Трудно разделить юдофилию Розанова и его юдофобию; эти два явления являются компонентами одного и того же подхода к оценке еврейства. Как утверждает Генриетта Мондри, между восхищением еврейскими обычаями и ненавистью к ним у Розанова наличествует очень тонкая грань, а зачастую и вовсе отсутствуют какие-либо различия[445]. Ученые, старавшиеся четко охарактеризовать отношение Розанова к еврейству в категориях филфоб, и аналогичным образом классифицировать его работы как положительные в отношении оценки еврейства и иудаизма (в его ранний период) или отрицательные (в последние годы жизни), как правило, терпели неудачу, из-за свойственных мышлению Розанова непоследовательности, антиномичности и трикстерства. Представляется вполне очевидным, что таким образом разделить и классифицировать творчество Розанова невозможно.
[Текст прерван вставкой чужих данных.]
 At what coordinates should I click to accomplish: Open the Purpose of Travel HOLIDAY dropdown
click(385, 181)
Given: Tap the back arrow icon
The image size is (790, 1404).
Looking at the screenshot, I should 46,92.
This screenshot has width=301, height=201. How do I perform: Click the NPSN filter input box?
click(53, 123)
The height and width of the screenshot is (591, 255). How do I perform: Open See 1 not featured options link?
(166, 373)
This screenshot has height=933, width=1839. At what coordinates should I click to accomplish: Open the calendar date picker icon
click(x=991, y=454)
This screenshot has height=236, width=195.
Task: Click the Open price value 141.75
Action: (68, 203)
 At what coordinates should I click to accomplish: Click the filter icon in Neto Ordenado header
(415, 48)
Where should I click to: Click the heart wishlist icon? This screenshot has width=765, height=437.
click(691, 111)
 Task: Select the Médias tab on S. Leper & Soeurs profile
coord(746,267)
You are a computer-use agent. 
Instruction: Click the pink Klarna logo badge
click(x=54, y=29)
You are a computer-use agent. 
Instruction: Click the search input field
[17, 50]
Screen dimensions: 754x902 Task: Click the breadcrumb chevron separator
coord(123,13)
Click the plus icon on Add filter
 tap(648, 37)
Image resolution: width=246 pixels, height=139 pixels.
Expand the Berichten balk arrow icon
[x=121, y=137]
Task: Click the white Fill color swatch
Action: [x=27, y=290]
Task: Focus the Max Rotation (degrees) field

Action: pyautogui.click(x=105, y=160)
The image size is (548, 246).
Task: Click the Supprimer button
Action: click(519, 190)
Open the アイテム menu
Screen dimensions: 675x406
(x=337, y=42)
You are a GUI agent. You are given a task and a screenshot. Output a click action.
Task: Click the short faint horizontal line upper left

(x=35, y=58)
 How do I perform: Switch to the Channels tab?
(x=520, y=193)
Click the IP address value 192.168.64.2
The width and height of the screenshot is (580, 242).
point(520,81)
С другой стороны, можно доказательно утверждать, что мотивации Розанова — проникнуть в тайны Творения, которыми владеют евреи, — то, что подвигло его, заняться изучением еврейского культа, никогда не менялась. Более того, точка зрения некоторых исследователей, согласно которой в середине 1910-х годов Розанов, отвратив якобы свои помыслы от иудаизма, вернулся в лоно христианской церкви, никак не согласуется с тем, что в своем итоговом предсмертном труде — «Апокалипсисе нашего времени», он выступил с особо резкими нападками на Иисуса Христа[446].
У исследователей, занимающихся религиозно-философскими воззрениями Василия Розанова, возникает закономерный вопрос: почему его всю сознательную жизнь так мучительно волновал иудаизм? Что мотивировало его, как никого другого из русских философов Серебряного века, тратить столько интеллектуальной и эмоциональной энергии на постижение этого религиозного феномена? В силу каких причин в его выговариваниях [447] на самые разные темы постоянно присутствуют евреи?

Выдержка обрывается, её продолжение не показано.